The first time the plot ghosts showed up to harass Aerith and Cloud I thought, huh, weird. That's new. The second time they showed up, this time seemingly to help Aerith and Cloud, is when I realized what they were doing. They were taking events that seemed like they were starting to unfold differently from the original game and forcing them back on course. Suddenly I was much more engaged in seeing where Square was going with this. It resulted in some emotionally charged moments, primarily around character deaths and undeaths, and left the story in such a puzzling place that I can't wait to see what they have in store for FF7R-2 or whatever it is they end up calling it.
Ok it super sucks that Naughty Dog is another studio that burned out its developers with mandated crunch. It's fucked up that when abuse allegations were levied against them by a former employee, they immediately swept it under the rug. It's stupid that they chose to call a games criticism publication to chastise them for a less than glowing appraisal of their game. The game's director, Neil Druckmann, should have his Twitter taken away from him and maybe Troy Baker should just stick to reading lines into a microphone instead of airing his trash opinions.
Oh right also it's stupid that they wouldn't let reviewers talk about the second playable character at all. It sucks that developers aren't really willing to start considering the sort of impact having artists carefully animate these horrendous scenes of cruel violence might have on their psyches. What does figuring out how to convincingly make it look like the impact of a baseball bat is slightly caving in a man's skull do to you? I have no idea. And you don't really get to wave your representation flag when you relegate non-white characters to ancillary roles and leverage transphobic abuse as a character growth moment for your cis het protagonist.
Phew. So this was my favorite game this year?
Maybe favorite isn't the right word for it, lord knows I was absolutely miserable for long stretches of it. I ended up shielding my eyes every time the violence got too intense, which was constantly. The action was fun, though. They really fine tuned what was present in the first game and I already had a ton of fun with that back in 2013 so uh, yeah.
Really what it all comes down to is that, beyond its mechanics, beyond its production values, this game stayed with me in a way that gave me a lot to think about. It had very clear things to say about the ugliness of the cycle of violence, of revenge, of extreme trauma. I've heard criticism that these are all well trod themes in other media, but that's sort of irrelevant to me. It's different experiencing it interactively, with this level of fidelity and craft on display.

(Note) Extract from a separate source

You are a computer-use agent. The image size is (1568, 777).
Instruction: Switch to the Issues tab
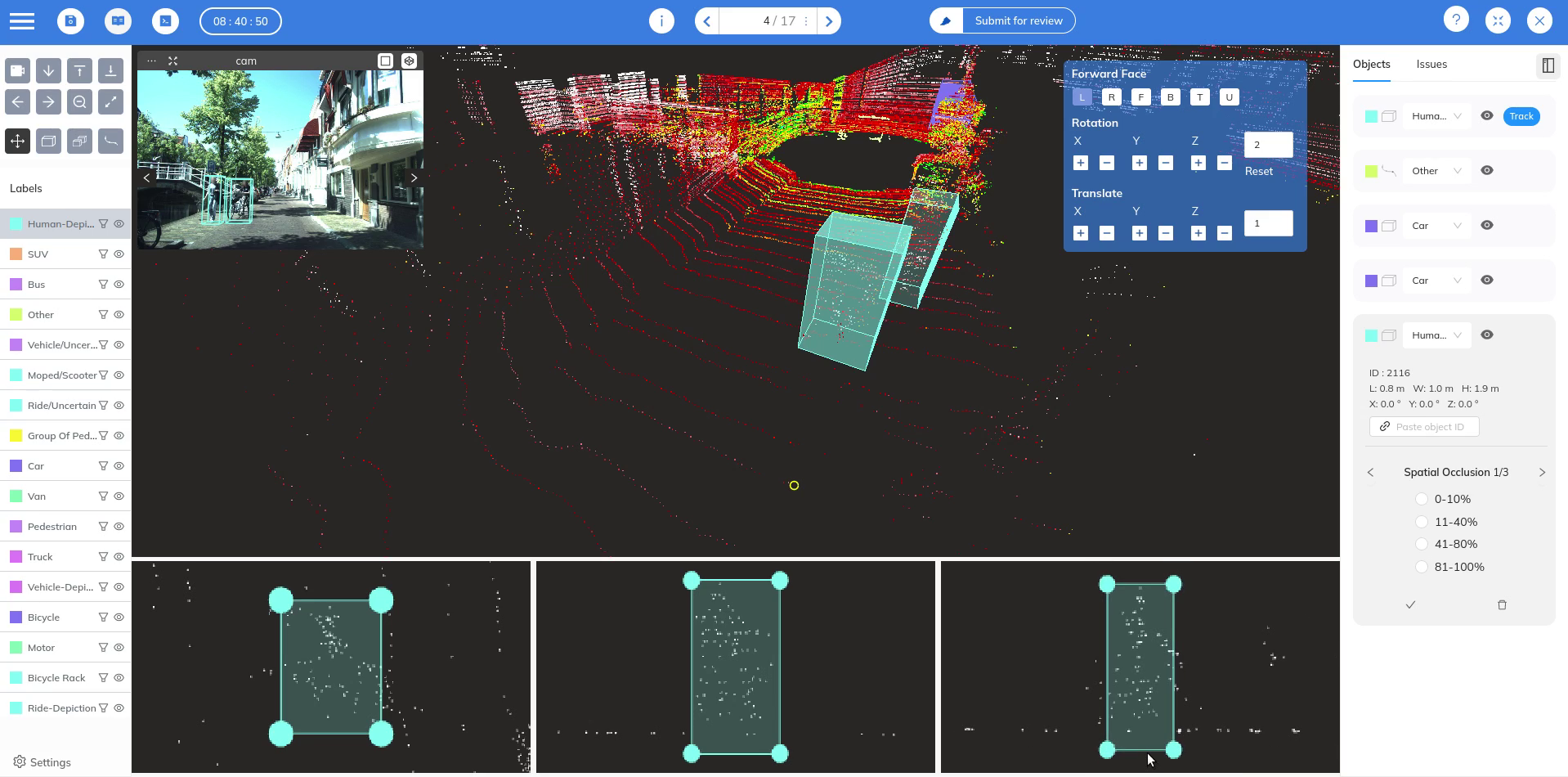coord(1431,65)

It's a shame that game reviewers were told not to write about Abby. Maybe without that restriction they might have spent more time thinking about her journey and the way she mirrors Joel from the first game, both in narrative and mechanics. Maybe by reflecting on the game closing on an image of hope, Abby and Lev's boat having finally reached the shore of Catalina Island where the remnants of the Fireflies are based, they might have had a different takeaway about what themes were really at play here.
I don't know. What I do know is that I like complicated media, and The Last of Us II is just that. The themes may be clear, but the characters' relationships to those themes, and our relationships to those characters, are complicated.